Antonio Gaudí can be regarded as the main exponent of Art Nouveau in Spain, but he was a true original and his work is not confined to any one style. He was a very eccentric figure. He had a number of small commissions at the beginning of his career, but as a devout Catholic he eventually abandoned his secular commissions and devoted his life to designing Barcelona cathedral, which is known as Sagrada Família.
This began as a fairly conventional building in the Gothic style, but Gaudí gradually abandoned conventions and began to rely more and more on his own imagination. He started to use fantastical biomorphic shapes. The details resemble Gothic spires and finials, but overall the form seems indeterminate and protean, as if the Gothic style has been warped. The building composed of stone blocks like any other cathedral, but the stone has been sculpted in a very plastic way, as was typical in Art Nouveau. Stepping back, the facade seems to be dripping with undulating forms. It seems to have grown organically.
The design is suffused with Christian symbolism and Gaudí intended the church to be the ‘last great sanctuary of Christendom’. A total of eighteen tall towers were intended, representing the Twelve Apostles, the four Evangelists, the Virgin Mary and Christ himself. The Evangelists' towers are be surmounted by sculptures of their traditional symbols: a bull (St Luke), a winged man (St Matthew), an eagle (St John), and a lion (St Mark). The central tower of Jesus Christ is to be surmounted by a giant cross.
Gaudí was certainly an obsessive, but he was also a visionary. The building is enigmatic and mystifying. The four finials of the main frontage, all terminating at different heights, have a dizzying effect, as if the viewer is overcome with religious ecstasy. Broken tiles are embedded in the surface, creating a dazzling mosaic effect. Gaudí anticipated Surrealism, which was an important movement in art and literature in the 1920s. Surrealism was all about unlocking the subconscious mind. The most famous surrealist artist was Salvdor Dalí, who like Gaudí was from Catalonia in Spain. In Dalí’s paintings the forms are distorted and deformed, like Gaudí’s architecture.
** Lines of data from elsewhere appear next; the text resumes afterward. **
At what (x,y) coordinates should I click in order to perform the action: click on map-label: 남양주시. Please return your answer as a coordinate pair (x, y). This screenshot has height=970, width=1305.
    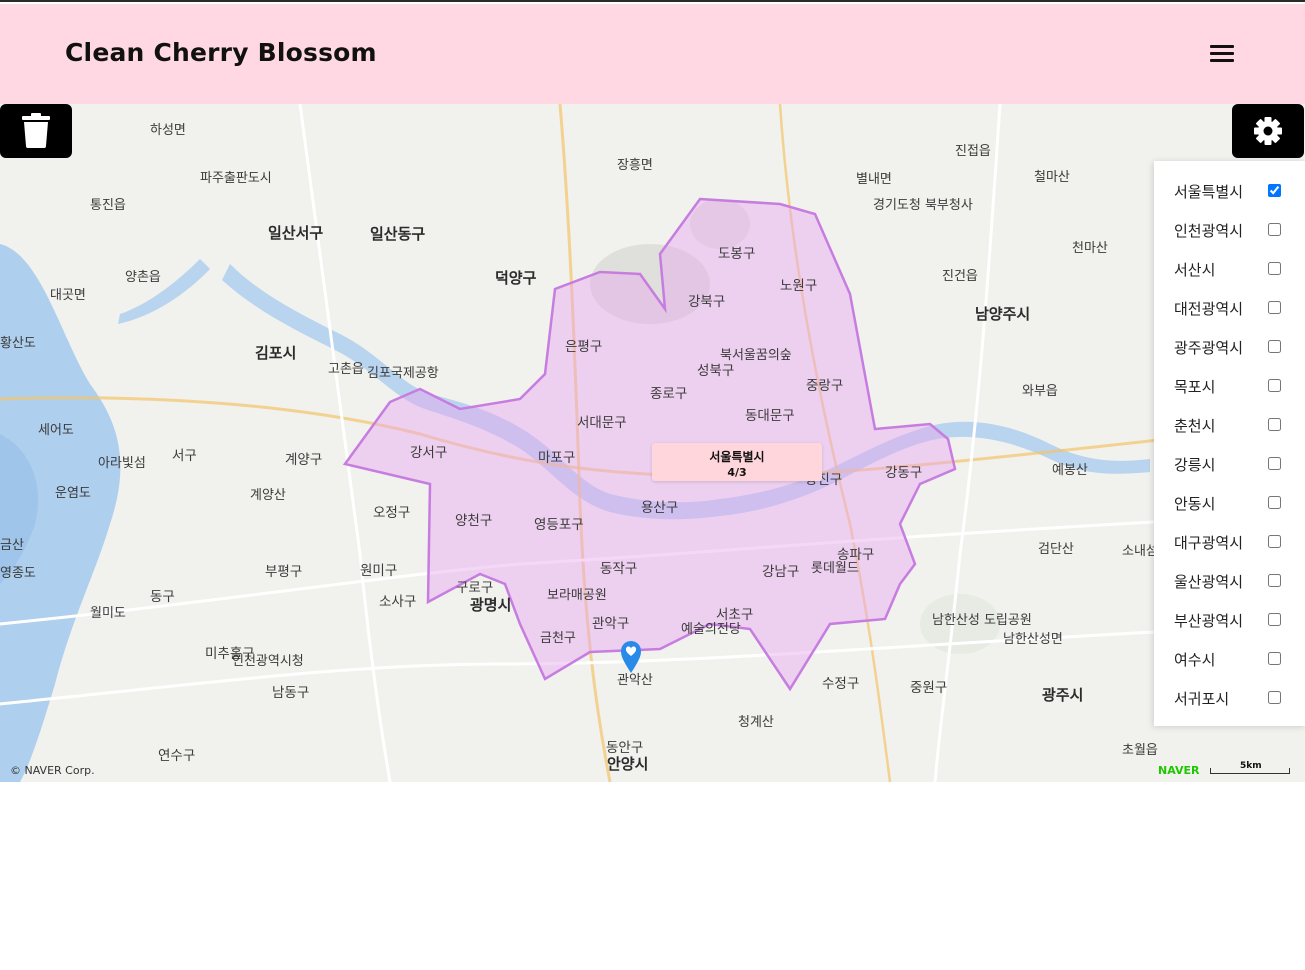
    Looking at the image, I should click on (1003, 314).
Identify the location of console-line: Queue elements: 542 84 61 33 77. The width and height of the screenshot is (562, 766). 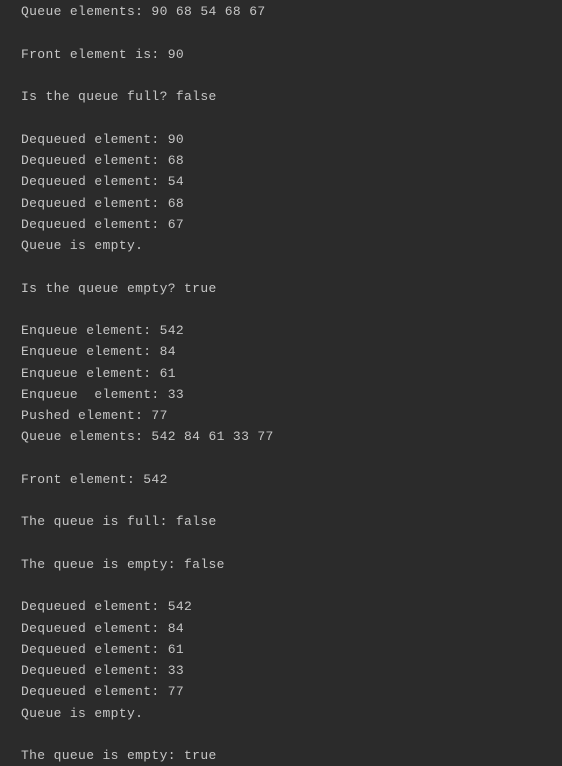
(148, 436).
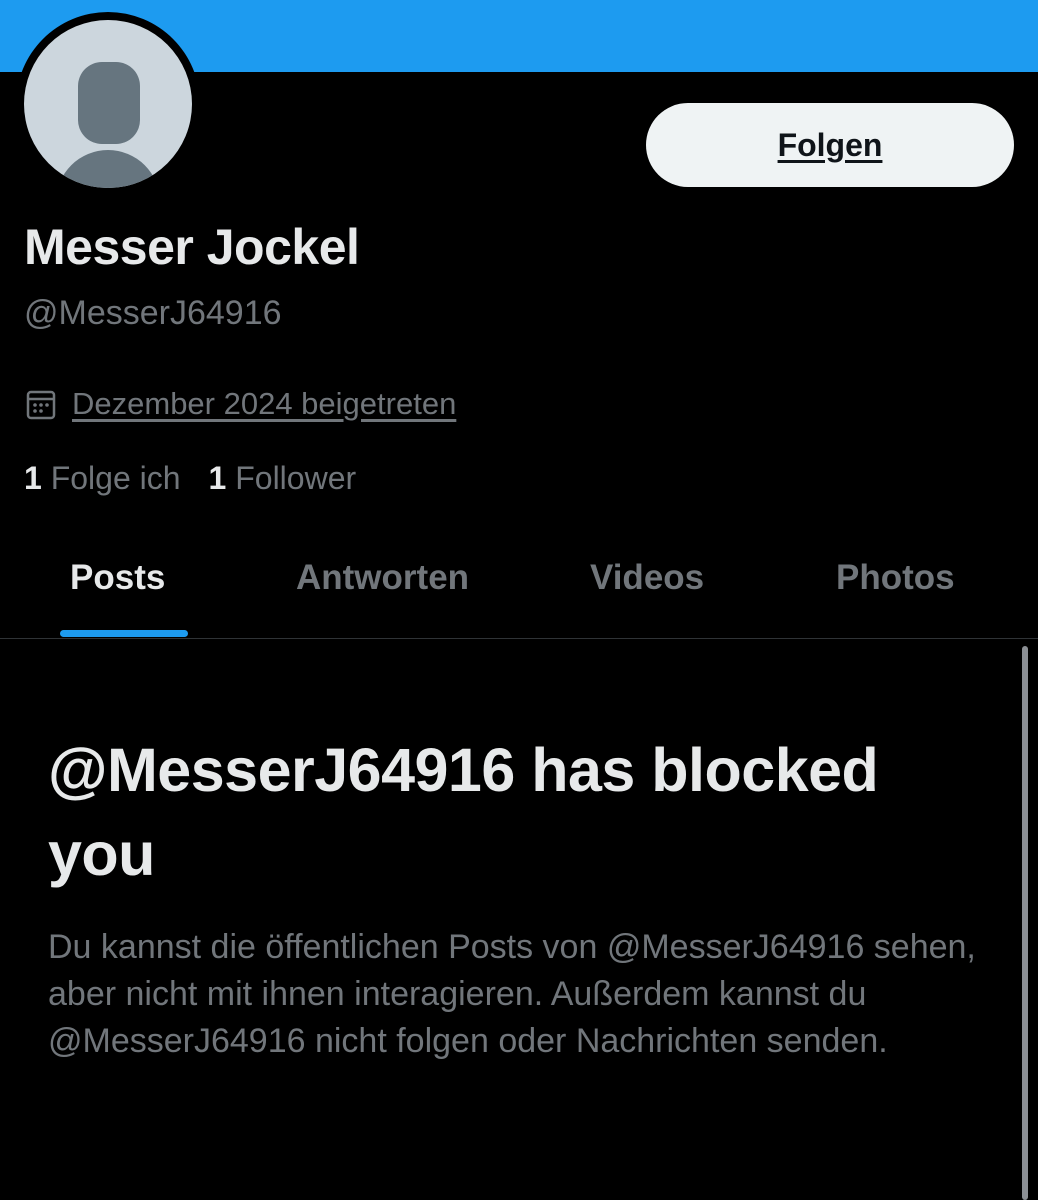  Describe the element at coordinates (41, 404) in the screenshot. I see `calendar-icon` at that location.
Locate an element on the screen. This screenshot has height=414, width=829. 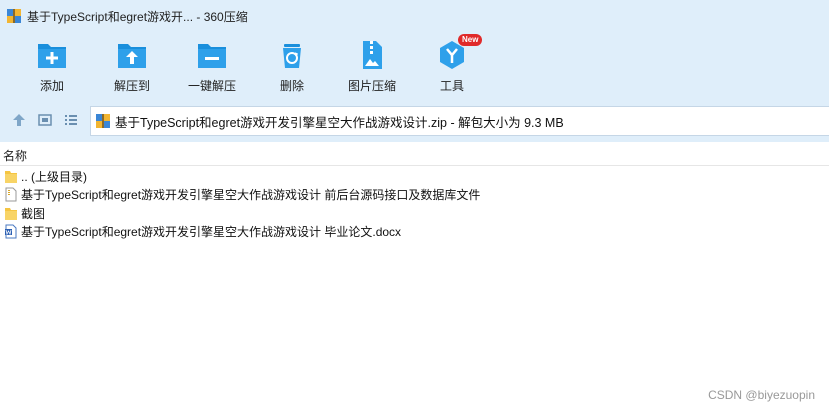
new-badge: New is located at coordinates (470, 40).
Gaudí did not work from plans like most architects. He relied on his imagination or perhaps on religious inspiration. He died in 1926 and was buried inside the cathedral. His unorthodox method of designing meant that the building could not be completed according to his scheme. Even now it is not complete, but it is being continued in a much more conventional way. The cathedral is not expected to be complete until at least 2026. However, the church is to be consecrated by Pope Benedict XVI on November 7, 2010, during his visit to Santiago de Compostela and Barcelona.